Inacreditavelmente, esses novos decretos foram declarados constitucionais por votação unânime, incluindo os votos dos ministros André Mendonça e Kassio Nunes. Essa decisão é vista como um esforço desproporcional do governo federal para desarmar a população “de bem” – pais de família, comerciantes, esportistas – enquanto, paradoxalmente, não se observa o mesmo empenho no combate ao armamento da criminalidade.

Um ponto importante a ser destacado é a inédita mobilização de organizações que defendem o direito ao acesso a armas e à legítima defesa. A atuação dessas entidades, como a Federação de Clubes de Santa Catarina, que teve uma brilhante sustentação oral realizada pelo Dr.
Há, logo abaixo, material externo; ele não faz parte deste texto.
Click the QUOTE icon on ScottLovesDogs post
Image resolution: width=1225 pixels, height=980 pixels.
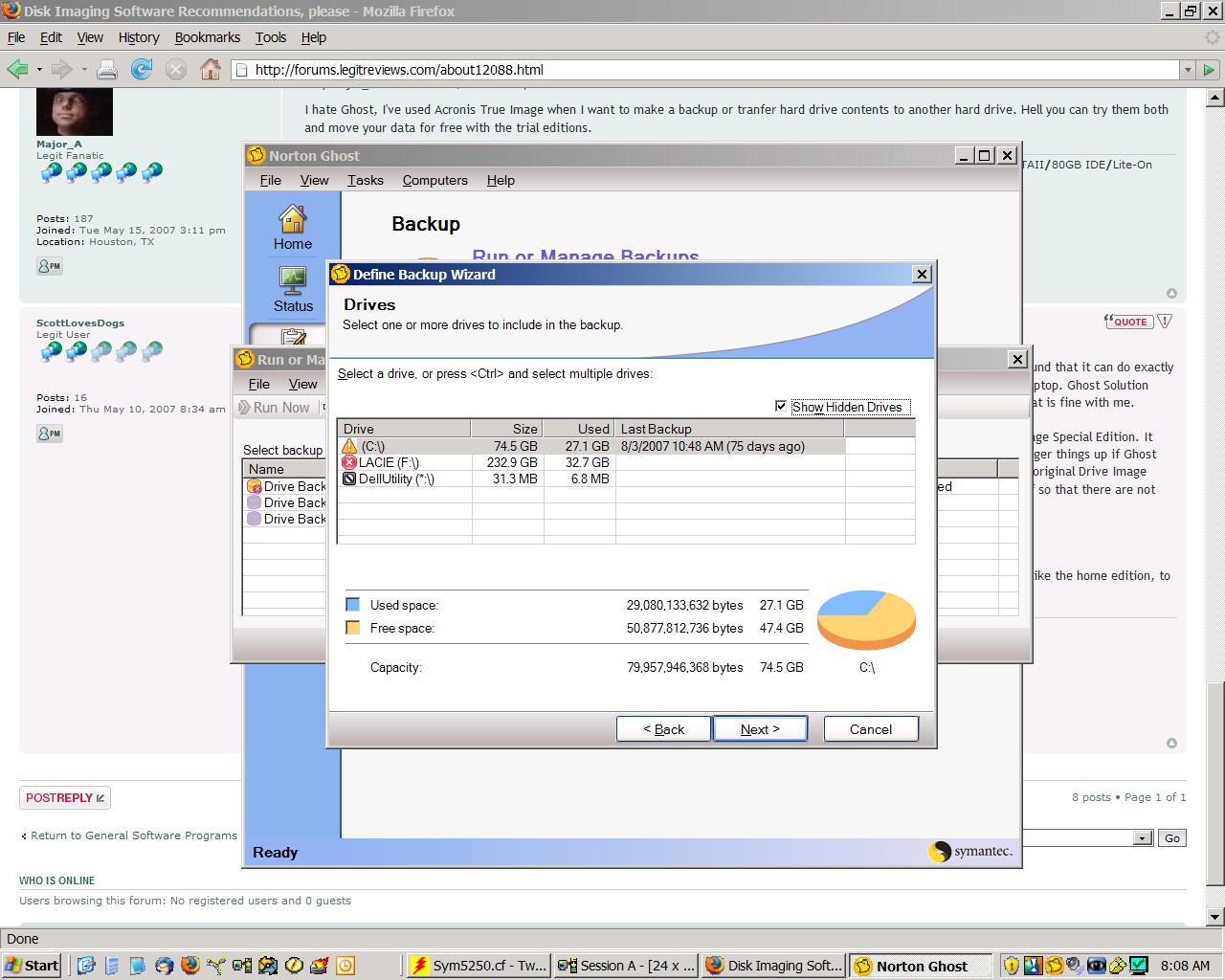point(1129,322)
Beretta, marca um novo capítulo na luta contra as restrições impostas pelo governo federal.

Inconstitucionalidades Flagrantes dos Novos Decretos

Apesar da declaração de constitucionalidade pelo STF, diversos pontos dos novos decretos são manifestamente ilegais e inconstitucionais:

1. Transferência da Fiscalização do Exército para a Polícia Federal

A Lei 10.826, em seu Artigo 24, é clara: a fiscalização dos Colecionadores, Atiradores e Caçadores (CACs) é competência do Exército Brasileiro. Um decreto não pode contrariar uma lei, que, na pirâmide de Kelsen, é hierarquicamente superior.
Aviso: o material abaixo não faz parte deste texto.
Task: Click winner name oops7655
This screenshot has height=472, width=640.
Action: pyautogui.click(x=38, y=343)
Além da questão legal, há um problema prático e orçamentário. O Exército conta com um efetivo de 217.000 homens, enquanto a Polícia Federal dispõe de apenas 14.000. Quem teria mais condições de realizar uma fiscalização rigorosa? Adicionalmente, essa transferência viola a Lei de Responsabilidade Fiscal, pois a fiscalização dos atiradores possui dotação orçamentária própria, prevista na Lei 10.834/2003. O governo, ao criar uma despesa para a PF sem a devida receita, incorre em uma irregularidade fiscal.
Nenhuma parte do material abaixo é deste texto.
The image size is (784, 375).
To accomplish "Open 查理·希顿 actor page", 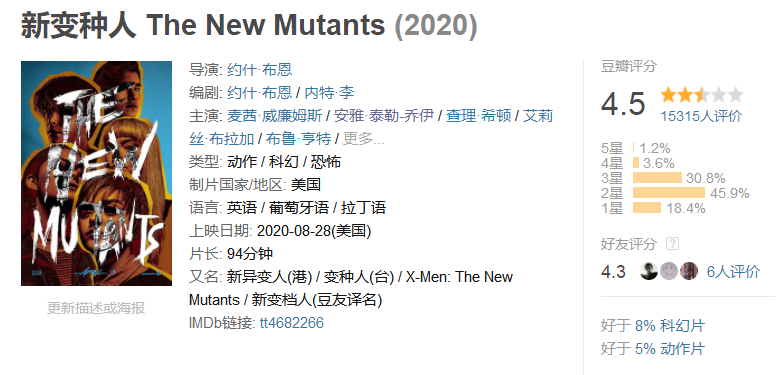I will click(478, 116).
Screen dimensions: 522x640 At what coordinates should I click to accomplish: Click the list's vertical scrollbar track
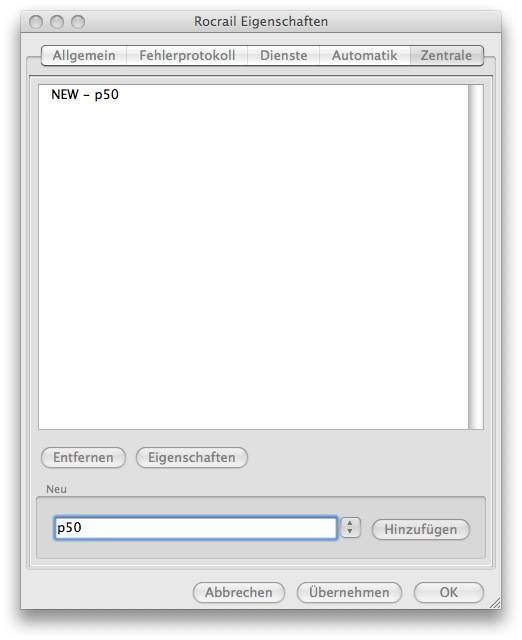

Representações já foram protocoladas no Tribunal de Contas da União (TCU) buscando liminarmente impedir essa transferência. A Polícia Federal, com sua missão vital de combater o narcotráfico, grupos terroristas e o contrabando de armas, não deveria ser sobrecarregada com tarefas que a transformam em um “cartório” de fiscalização de documentos.

2. Limitação de Horário de Funcionamento dos Clubes de Tiro

O decreto estabelece a obrigatoriedade de 20 treinos e 6 competições por ano para os atiradores, exigindo que o façam com todas as armas descarregadas no porta-malas do carro e, pasmem, à noite. Isso é um absurdo e uma violação direta do Artigo 30 da Constituição Federal, que define a legislação municipal como competente para determinar o horário de funcionamento de estabelecimentos comerciais.

Essa medida não apenas dificulta a prática esportiva, mas também gera um grave risco à segurança pública. Obrigar atiradores a transportar múltiplas armas descarregadas, à noite, torna-os alvos fáceis para criminosos, que podem se posicionar na porta dos clubes para roubar esse arsenal. É contraditório que o governo, alegando querer reduzir a circulação de armas, crie uma situação que efetivamente a aumenta, ao expor a sociedade a riscos desnecessários. Se um atirador precisa ir ao clube, grosso modo, semana sim, semana não, para cumprir as exigências, o volume de armas em trânsito noturno se torna alarmante.

Diante desse cenário, projetos de lei estão sendo elaborados para tentar reverter essas disposições.


A batalha pela defesa do tiro esportivo e do direito ao acesso a armas no Brasil está longe de terminar. As recentes decisões e decretos têm gerado um ambiente de incerteza e preocupação, mas também de mobilização e resistência por parte da sociedade civil. O acompanhamento dessas questões é fundamental para garantir que os direitos e a segurança dos cidadãos sejam preservados.